両国の境は『大断崖(グレイテスト・クリフ)』と呼ばれる巨大峡谷によって物理的に分断されており、
これを通行するために架けられた橋と、その上に築かれた街がアイアントラスである。

名前の通りトラス構造によって荷重を支える鉄の橋であり、地面の代わりに鋼鉄製の床板が敷き詰められている。
土とはまるで異なる踏み応えと鉄板の「たわみ」は、他の街にはないアイアントラス特有の感覚。
慣れない者は陸地に居るのに船酔いのような症状に襲われるという。

王国から公国へ向かう唯一の陸路であり、これ以外では紺碧湾都アズレシアを窓口とする海路か、
飛空船などの空路を用いる、あるいは大断崖を下り上りして峡谷越えをする他ない。
なお峡谷の底は岩すら砕く急流の河となっており、当然渡し舟も存在しない。
現実的な陸路は依然としてアイアントラスのみである。

こうした地理的条件から、アイアントラスは双方の入国管理を行う関所であり、
同時に両国を行き来する商人や旅人が逗留する交易地・宿場町でもある。
橋そのものが巨大な街であり、ほとんどの建物が橋梁の上に建てられている。

広々とした橋を埋めるように目抜き通りが走り、八方いずれにも建物が密集しているため、
街中に立てばここが橋であることを忘れてしまう。
至近の穀倉都市デリンドブルグから来た者は風景のギャップに驚くことだろう。

不安定な橋の上に街を築くなど命知らずにも程がある、と思われがちであるが、
緻密に計算されたトラス構造と良質な建材に支えられた橋桁は非常に頑丈であり、
また各所でひずみを吸収する仕組みとなっているため見た目以上に耐久性が高い。

事実、竣工から100年以上経過した現在でも部品の脱落ひとつなく、
峡谷が生み出す嵐にも風雪にも、なんなら飛竜の襲撃にすら幾度となく耐えてきた。
魔法機関車のレールが敷かれ、毎日重量物がガタゴト通過してなお、その威容は健在である。

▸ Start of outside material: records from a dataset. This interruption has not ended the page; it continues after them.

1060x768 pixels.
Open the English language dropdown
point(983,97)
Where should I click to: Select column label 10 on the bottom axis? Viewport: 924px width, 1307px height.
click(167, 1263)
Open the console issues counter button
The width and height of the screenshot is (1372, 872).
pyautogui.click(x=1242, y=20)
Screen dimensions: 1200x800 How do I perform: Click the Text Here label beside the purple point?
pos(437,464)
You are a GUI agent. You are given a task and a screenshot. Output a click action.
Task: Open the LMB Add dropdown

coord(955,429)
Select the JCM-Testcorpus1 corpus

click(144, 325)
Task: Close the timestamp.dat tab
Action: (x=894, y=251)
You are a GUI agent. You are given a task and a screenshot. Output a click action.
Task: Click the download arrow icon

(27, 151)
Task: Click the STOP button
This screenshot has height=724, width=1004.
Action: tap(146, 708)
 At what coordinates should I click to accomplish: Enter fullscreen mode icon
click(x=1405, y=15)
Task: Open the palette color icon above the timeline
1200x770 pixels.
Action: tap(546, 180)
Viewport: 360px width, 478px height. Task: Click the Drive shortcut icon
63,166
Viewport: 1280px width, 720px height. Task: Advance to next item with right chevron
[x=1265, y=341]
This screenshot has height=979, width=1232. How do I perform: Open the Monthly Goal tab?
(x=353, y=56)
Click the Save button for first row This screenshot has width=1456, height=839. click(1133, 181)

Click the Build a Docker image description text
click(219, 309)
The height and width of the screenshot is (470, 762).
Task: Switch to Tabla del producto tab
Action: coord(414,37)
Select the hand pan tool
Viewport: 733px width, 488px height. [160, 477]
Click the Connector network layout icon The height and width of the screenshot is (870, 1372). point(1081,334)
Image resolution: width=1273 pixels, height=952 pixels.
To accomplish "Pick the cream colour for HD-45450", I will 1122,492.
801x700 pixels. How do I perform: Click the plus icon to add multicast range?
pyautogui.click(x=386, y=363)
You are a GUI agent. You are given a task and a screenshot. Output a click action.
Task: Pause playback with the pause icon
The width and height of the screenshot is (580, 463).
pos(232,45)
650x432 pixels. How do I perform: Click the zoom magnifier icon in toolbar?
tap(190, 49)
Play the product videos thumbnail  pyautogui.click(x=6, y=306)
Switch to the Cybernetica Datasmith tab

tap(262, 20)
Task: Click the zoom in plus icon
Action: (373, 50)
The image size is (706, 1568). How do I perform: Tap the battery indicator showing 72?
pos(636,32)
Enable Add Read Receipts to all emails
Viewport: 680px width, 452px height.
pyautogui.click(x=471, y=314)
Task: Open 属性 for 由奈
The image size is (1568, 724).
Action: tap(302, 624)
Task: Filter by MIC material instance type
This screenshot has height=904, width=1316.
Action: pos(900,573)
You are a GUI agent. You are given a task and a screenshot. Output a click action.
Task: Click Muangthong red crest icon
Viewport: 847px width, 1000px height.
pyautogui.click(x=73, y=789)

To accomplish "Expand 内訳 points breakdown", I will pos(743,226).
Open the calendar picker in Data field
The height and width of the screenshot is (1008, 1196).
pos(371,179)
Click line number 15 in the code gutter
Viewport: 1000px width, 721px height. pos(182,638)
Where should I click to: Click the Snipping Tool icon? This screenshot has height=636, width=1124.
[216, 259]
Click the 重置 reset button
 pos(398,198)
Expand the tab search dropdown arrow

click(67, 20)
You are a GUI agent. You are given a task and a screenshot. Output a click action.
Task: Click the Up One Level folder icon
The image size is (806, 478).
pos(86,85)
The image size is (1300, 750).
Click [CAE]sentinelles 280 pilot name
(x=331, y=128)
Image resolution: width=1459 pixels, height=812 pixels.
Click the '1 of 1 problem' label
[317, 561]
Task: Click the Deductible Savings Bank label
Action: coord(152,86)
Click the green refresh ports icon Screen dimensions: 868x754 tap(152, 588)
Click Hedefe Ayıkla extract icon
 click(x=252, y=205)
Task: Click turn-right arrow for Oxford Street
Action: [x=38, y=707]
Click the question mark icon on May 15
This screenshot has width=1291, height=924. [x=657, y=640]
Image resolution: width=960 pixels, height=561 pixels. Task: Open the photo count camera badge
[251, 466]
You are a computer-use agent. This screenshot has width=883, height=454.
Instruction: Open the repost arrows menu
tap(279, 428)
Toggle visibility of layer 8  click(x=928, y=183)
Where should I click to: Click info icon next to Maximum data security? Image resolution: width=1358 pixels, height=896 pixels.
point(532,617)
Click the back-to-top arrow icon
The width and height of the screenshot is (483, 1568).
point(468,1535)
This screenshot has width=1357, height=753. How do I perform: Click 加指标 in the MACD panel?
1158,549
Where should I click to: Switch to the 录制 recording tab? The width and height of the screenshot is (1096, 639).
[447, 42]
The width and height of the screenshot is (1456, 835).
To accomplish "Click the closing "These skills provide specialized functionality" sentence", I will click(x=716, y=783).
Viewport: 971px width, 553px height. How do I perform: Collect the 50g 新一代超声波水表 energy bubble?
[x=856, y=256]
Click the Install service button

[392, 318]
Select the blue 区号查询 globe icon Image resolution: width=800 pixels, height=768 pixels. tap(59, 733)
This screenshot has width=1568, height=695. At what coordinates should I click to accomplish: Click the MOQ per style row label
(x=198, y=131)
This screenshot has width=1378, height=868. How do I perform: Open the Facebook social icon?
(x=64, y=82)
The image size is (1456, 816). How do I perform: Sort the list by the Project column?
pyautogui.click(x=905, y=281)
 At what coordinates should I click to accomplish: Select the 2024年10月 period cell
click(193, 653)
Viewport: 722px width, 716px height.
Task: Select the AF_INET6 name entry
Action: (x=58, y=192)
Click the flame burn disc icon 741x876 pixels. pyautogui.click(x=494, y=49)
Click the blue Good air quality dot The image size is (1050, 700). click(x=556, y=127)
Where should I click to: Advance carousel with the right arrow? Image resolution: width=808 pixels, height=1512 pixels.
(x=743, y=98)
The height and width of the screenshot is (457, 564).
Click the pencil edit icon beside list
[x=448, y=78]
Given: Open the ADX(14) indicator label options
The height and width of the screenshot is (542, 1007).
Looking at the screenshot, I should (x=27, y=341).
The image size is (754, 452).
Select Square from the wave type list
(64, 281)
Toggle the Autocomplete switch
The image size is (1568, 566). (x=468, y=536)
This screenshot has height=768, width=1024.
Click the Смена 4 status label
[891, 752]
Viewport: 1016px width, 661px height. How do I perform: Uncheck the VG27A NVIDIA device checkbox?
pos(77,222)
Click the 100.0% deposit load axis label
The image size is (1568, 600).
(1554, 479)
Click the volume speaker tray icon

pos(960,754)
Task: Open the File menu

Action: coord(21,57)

フェルゼンの山岳で採れる高純度のミスリルと剛柔備える精霊樹が主な建材。
加えてアルメリアの資金で霊銀結社の技師を雇い、永続的に発動する強化魔法が重ね掛けされている。
国家間の共同作業が実った傑作であり、両国の親交の象徴、文字通りの架け橋と言えるだろう。
結社の試算では向こう千年は基本的なメンテナンスだけで安全性を維持できるとしている。

よほど破壊工作に長けた者でもない限り、橋を揺らがすことすら不可能だろう。
さらに橋のパーツ間には余裕が設けてあり、一部が崩壊しても橋全体への影響を抑制するような工夫が凝らされた設計になっている。

当地の行政はアルメリアとフェルゼンが共同で組織する独自の自治体が取り仕切っている。
法律も税制も異なる二国だが、お互いの権益を尊重しつつ上手く運営しているようだ。
自警団にもそれぞれの国軍から人員を提供しており、二種の鎧姿で街の警備にあたっている。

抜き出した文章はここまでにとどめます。